WORK INSTRUCTIONS: Exactly the lines from the start of the data below through the line that contains "419x212 pixels." are to be copied, with pictures left out.

Source records:

%%

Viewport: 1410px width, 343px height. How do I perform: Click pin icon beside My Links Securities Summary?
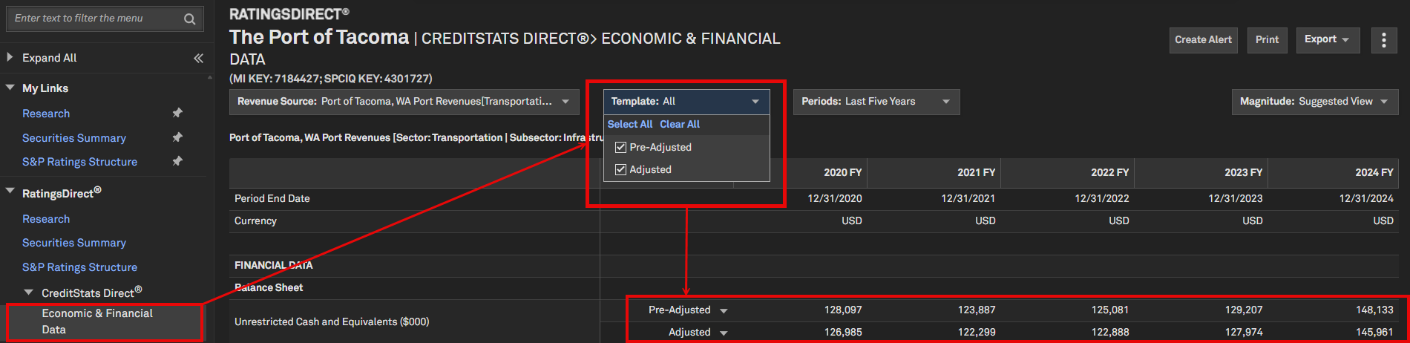coord(177,137)
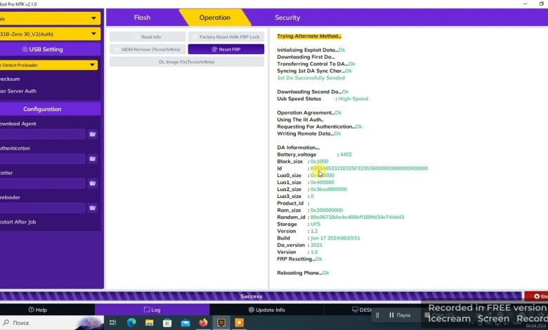Switch to the Flash tab
The image size is (548, 330).
point(142,18)

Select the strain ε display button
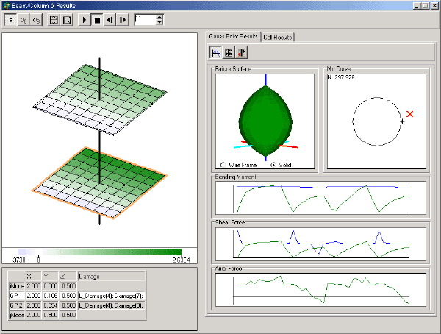(x=10, y=20)
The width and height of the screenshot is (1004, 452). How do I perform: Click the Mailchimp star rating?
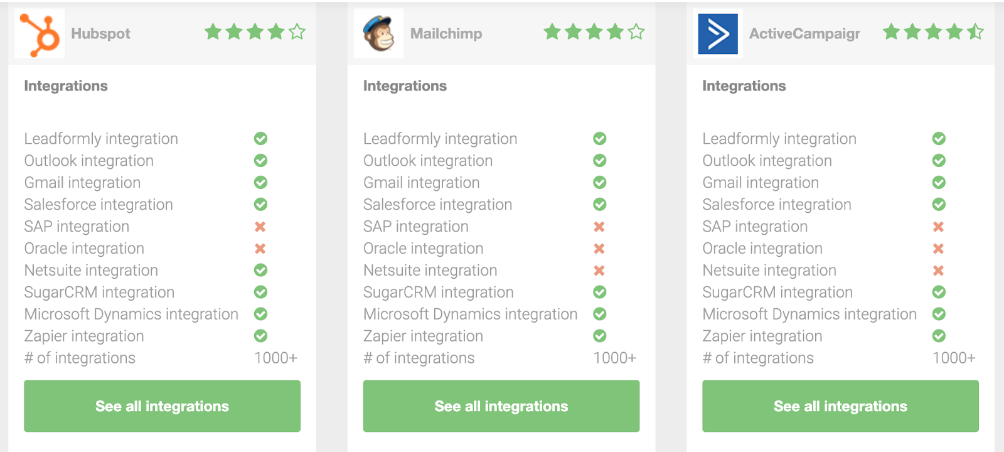coord(594,31)
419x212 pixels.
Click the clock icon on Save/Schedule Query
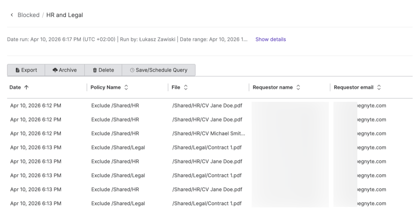(132, 70)
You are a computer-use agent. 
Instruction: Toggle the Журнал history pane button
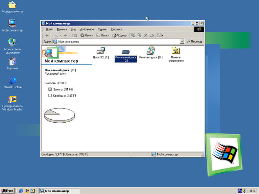tap(120, 35)
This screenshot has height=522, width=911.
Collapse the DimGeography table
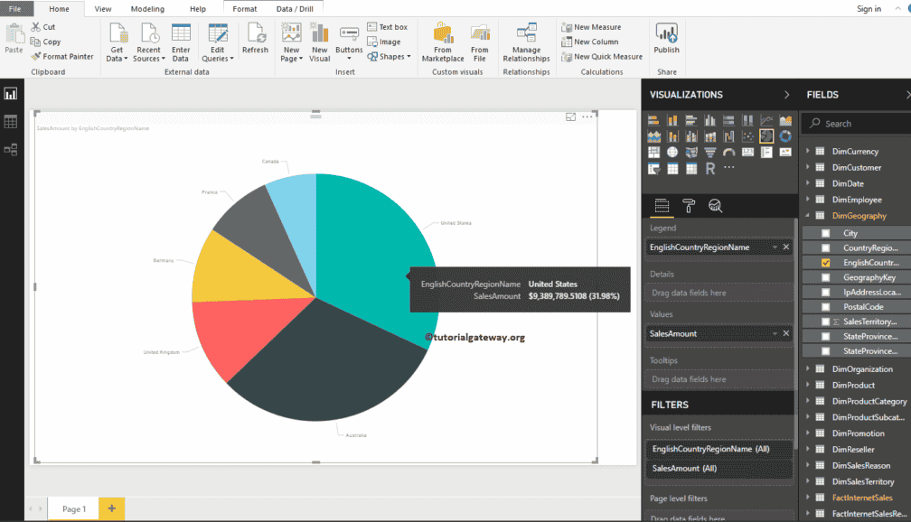[x=806, y=215]
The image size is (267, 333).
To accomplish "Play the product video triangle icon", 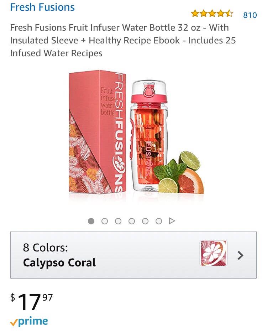I will point(172,221).
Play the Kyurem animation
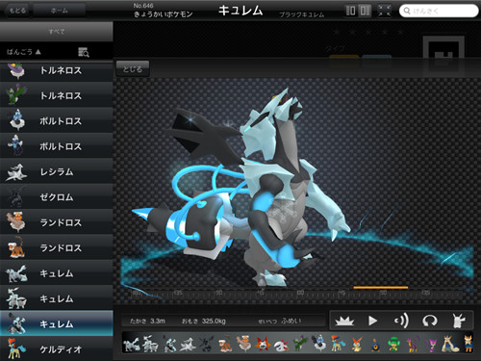The width and height of the screenshot is (481, 361). tap(372, 321)
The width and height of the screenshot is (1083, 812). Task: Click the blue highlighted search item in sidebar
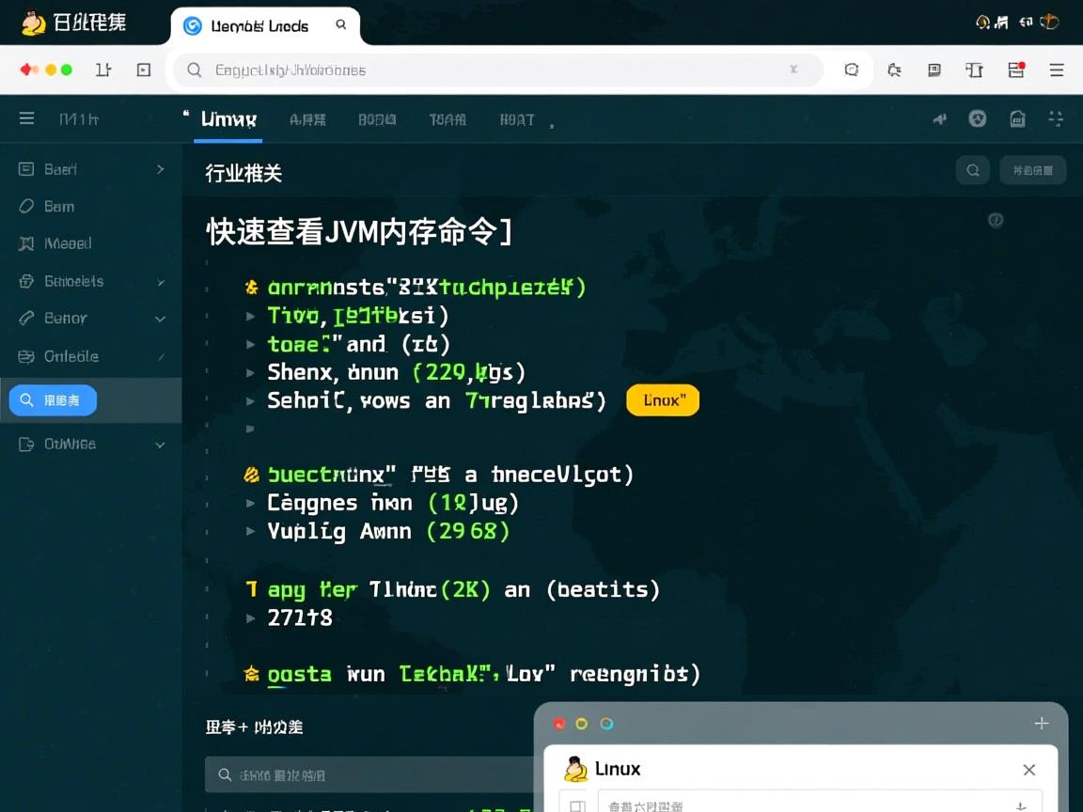click(x=52, y=399)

%%

COMPLETED EXERCISE:
Viewport: 1410px width, 343px height. How do I perform: Click pin icon beside My Links Securities Summary?
coord(177,137)
Switch to the Flash tab
The image size is (548, 330).
point(142,18)

Select the strain ε display button
(x=10, y=20)
The width and height of the screenshot is (1004, 452). How do I perform: Click the Mailchimp star rating?
coord(594,31)
419x212 pixels.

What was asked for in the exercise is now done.